MEYERS v. The STATE.
Following a bench trial, the trial court found Blaine Meyers guilty of armed robbery.1 Meyers appeals, challenging the sufficiency of the evidence. Finding the evidence sufficient to support Meyers' conviction, we affirm.
In reviewing Meyers' challenge, we do not weigh the evidence or determine witness credibility.2 Instead, we review the evidence presented at trial in the light most favorable to support the trial court's verdict and determine whether this evidence is sufficient to authorize a rational trier of fact to find Meyers guilty of armed robbery beyond a reasonable doubt.3
Viewed in this light, the evidence shows that on the evening of the robbery, the victim, Marvin Quick, was at home watching television with his son and his girlfriend. Suddenly, the side door to Quick's house was kicked open-it was Meyers and four of his companions who had gone to Quick's house to rob him. Armed with guns and a baseball bat and cloaked in ski masks, Meyers and his cohorts entered the house. Once inside, Meyers and another individual went to the living room where they held Quick, his son, and his girlfriend at gunpoint. Meanwhile, the other thieves searched the house for items to steal. After taking $3,500, which was hidden under Quick's mattress, and a handgun from a dresser drawer, all five fled the house and jumped into a waiting pick-up truck.
Fortunately, a police officer was driving by Quick's house at the time and saw the thieves jump into the truck. Finding the circumstances “highly suspicious,” the officer followed the truck. After stopping the truck and watching one of its occupants flee and another discard firearms, the officer arrested Meyers and the others.
On appeal, Meyers asserts that this evidence is insufficient to support his conviction for armed robbery because there is no proof that he and the other thieves took property from Quick's person or his immediate presence. Instead, Meyers argues, the evidence showed that “the property was taken from a bedroom, which was down the hall and perhaps (by witnesses' guesses) more than thirty (30) feet from the alleged victim.” 4 Although Meyers is correct that a conviction for armed robbery requires proof that the robber took “property of another from the person or the immediate presence of another,” 5 the term “ ‘[i]mmediate presence’ has been held to extend ‘fairly far,’ and robbery convictions are upheld even [when the theft occurs] out of the physical presence of the victim.” 6 Considering that Quick was held at gunpoint in his living room while property was taken from his bedroom, the theft was not too far afield to be outside Quick's immediate presence.7
1. Although not at issue in this appeal, Meyers was also convicted of three counts of aggravated assault, three counts of false imprisonment, four counts of burglary, and four counts of possession of a firearm during the commission of a crime.

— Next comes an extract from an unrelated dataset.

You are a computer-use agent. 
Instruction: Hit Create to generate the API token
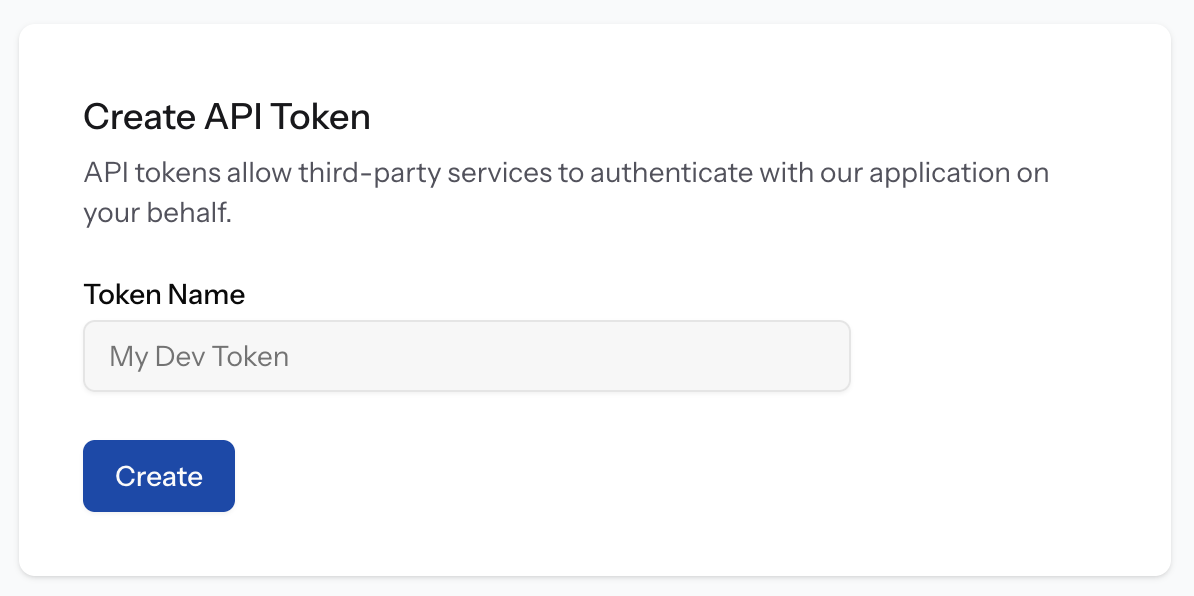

2. See Russell v. State, 230 Ga.App. 546, 549(4), 497 S.E.2d 36 (1998).
3. See Jackson v. Virginia, 443 U.S. 307, 99 S.Ct. 2781, 61 L.Ed.2d 560 (1979).
4. We note that, in violation of Court of Appeals Rule 27(c), Meyers has not supported his enumerated error with any citations to the record. Though such deficiency is usually deemed an abandonment of the claimed error, we exercise our discretion and review the evidence in this case based on the record citations in the State's brief.
5. OCGA § 16-8-41(a).
6. Culver v. State, 230 Ga.App. 224, 231(6), 496 S.E.2d 292 (1998).
7. See id.; Welch v. State, 235 Ga. 243, 245-246(1), 219 S.E.2d 151 (1975).
JOHNSON, P.J., and ELLINGTON, J., concur.